Prokuratorzy nie zawsze zajmują się sprawami wielkiego kalibru.
Dla prokuratora jednak każda sprawa jest, a przynajmniej powinna być, ważna, gdyż za nią kryją się ludzie pokrzywdzeni przestępstwem. Dlatego coraz częściej wielka nauka pozwala triumfować sprawiedliwości również w małych sprawach.
Jako przykład tej kategorii postępowań można wskazać sprawę przywłaszczenia psa, który wrócił do prawowitego właściciela dzięki badaniom genetycznym swoich rodowodowych rodziców.

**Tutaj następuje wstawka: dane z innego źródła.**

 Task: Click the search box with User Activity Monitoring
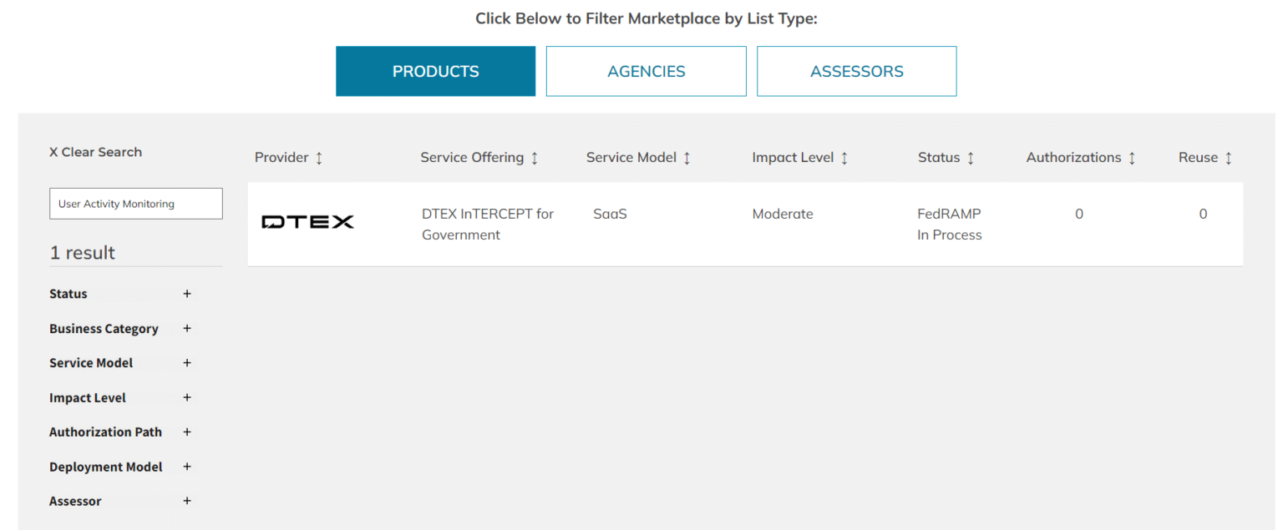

W sprawie dotyczącej kradzieży drewna prokurator pokusił się o badania palinologiczne (pyłków roślin), które pozwoliły na przypisanie sprawstwa wytypowanym osobom, znanym w środowisku lokalnym, wobec sprytu których wcześniej organy ścigania były długo bezradne.
W tych dwóch ostatnich sprawach koszt wydanych opinii wynosił około 400 zł, ale i tak był pięć razy mniejszy niż wartość utraconego w wyniku przestępstwa mienia.
Generalnie należy stwierdzić, że im częściej nowoczesne techniki śledcze są stosowane, tym stają się relatywnie tańsze.
Upowszechnienie „wielkiej nauki” powoduje, że wydanie opinii wybitnego przedstawiciela nauki, posługującego się najnowszym sprzętem, staje się stosunkowo tanie, a procesowe korzyści są zawsze ogromne.
Nie wolno także zapominać, że sprawiedliwy wyrok dla ustalonego sprawcy jest wartością bezcenną.